We descend a steep bank, little pellets of snow rolling hastily beside us, and leaving enamelled furrows behind. Entering the sheltered and sunny glade, we are assailed by a sudden warmth whose languor is almost oppressive. Wherever the sun strikes upon the pines and hemlocks, there is a household gleam which gives a more vivid sensation than the diffused brilliancy of summer. The sunbeams maintain a thousand secondary fires in the reflection of light from every tree and stalk, for the preservation of animal life and the ultimate melting of these accumulated drifts. Around each trunk or stone the snow has melted and fallen back. It is a singular fact, established beyond doubt by science, that the snow is absolutely less influenced by the direct rays of the sun than by these reflections. "If a blackened card is placed upon the snow or ice in the sunshine, the frozen mass underneath it will be gradually thawed, while that by which it is surrounded, though exposed to the full power of solar heat, is but little disturbed. If, however, we reflect the sun's rays from a metal surface, an exactly contrary result takes place: the uncovered parts are the first to melt, and the blackened card stands high above the surrounding portion." Look round upon this buried meadow, and you will see emerging through the white surface a thousand stalks of grass, sedge, osmunda, golden-rod, mullein, Saint-John's-wort, plaintain, and eupatorium,—an allied army of the sun, keeping up a perpetual volley of innumerable rays upon the yielding snow.

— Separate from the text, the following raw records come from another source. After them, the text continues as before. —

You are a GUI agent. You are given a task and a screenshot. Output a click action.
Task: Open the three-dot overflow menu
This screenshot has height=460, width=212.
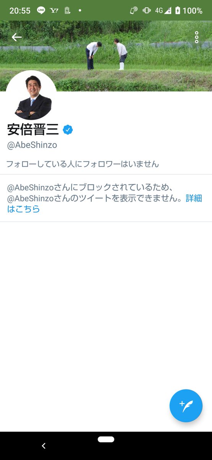[197, 37]
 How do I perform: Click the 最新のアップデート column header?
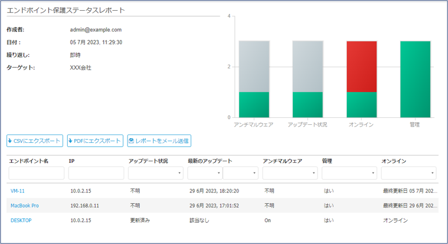click(x=210, y=161)
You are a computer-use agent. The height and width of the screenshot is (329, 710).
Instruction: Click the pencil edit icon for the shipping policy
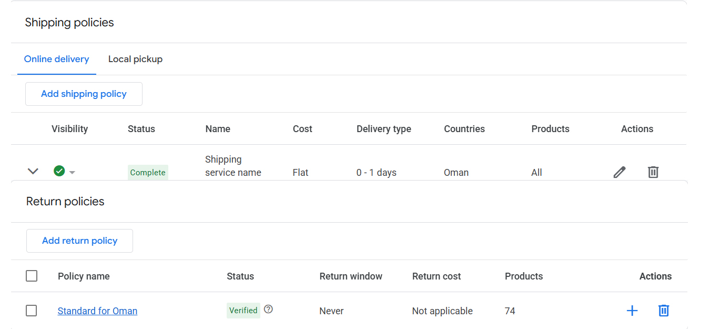pyautogui.click(x=620, y=172)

It is their last dying service. We misplace our tenderness in winter, and look with pity upon the leafless trees. But there is no tragedy in the trees: each is not dead, but sleepeth; and each bears a future summer of buds safe nestled on its bosom, as a mother reposes with her baby at her breast. The same security of life pervades every woody shrub: the alder and the birch have their catkins all ready for the first day of spring, and the sweet-fern has even now filled with fragrance its folded blossom. Winter is no such solid bar between season and season as we fancy, but only a slight check and interruption: one may at any time produce these March blossoms by bringing the buds into the warm house; and the petals of the May-flower sometimes show their pink and white edges in autumn. But every grass-blade and flower-stalk is a mausoleum of vanished summer, itself crumbling to dust, never to rise again. Each child of June, scarce distinguishable in November against the background of moss and rocks and bushes, is brought into final prominence in December by the white snow which imbeds it. The delicate flakes collapse and fall back around it, but they retain their inexorable hold. Thus delicate is the action of Nature,—a finger of air, and a grasp of iron.

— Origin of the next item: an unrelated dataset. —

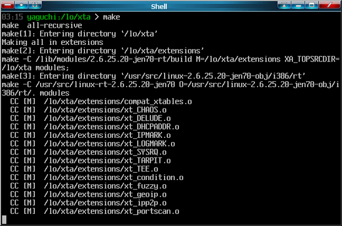
Task: Toggle the sticky window dot button
Action: [x=22, y=5]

We pass the old red foundry, banked in with snow and its low eaves draped with icicles, and come to the brook which turns its resounding wheel. The musical motion of the water seems almost unnatural amidst the general stillness: brooks, like men, must keep themselves warm by exercise. The overhanging rushes and alder-sprays, weary of winter's sameness, have made for themselves playthings,—each dangling a crystal knob of ice, which sways gently in the water and gleams ruddy in the sunlight. As we approach the foaming cascade, the toys become larger and more glittering, movable stalactites, which the water tosses merrily upon their flexible stems. The torrent pours down beneath an enamelled mask of ice, wreathed and convoluted like a brain, and sparkling with gorgeous glow. Tremulous motions and glimmerings go through the translucent veil, as if it throbbed with the throbbing wave beneath. It holds in its mazes stray bits of color,—scarlet berries, evergreen sprigs, blue raspberry-stems, and sprays of yellow willow; glittering necklaces and wreaths and tiaras of brilliant ice-work cling and trail around its edges, and no regal palace shines with such carcanets of jewels as this winter ball-room of the dancing drops.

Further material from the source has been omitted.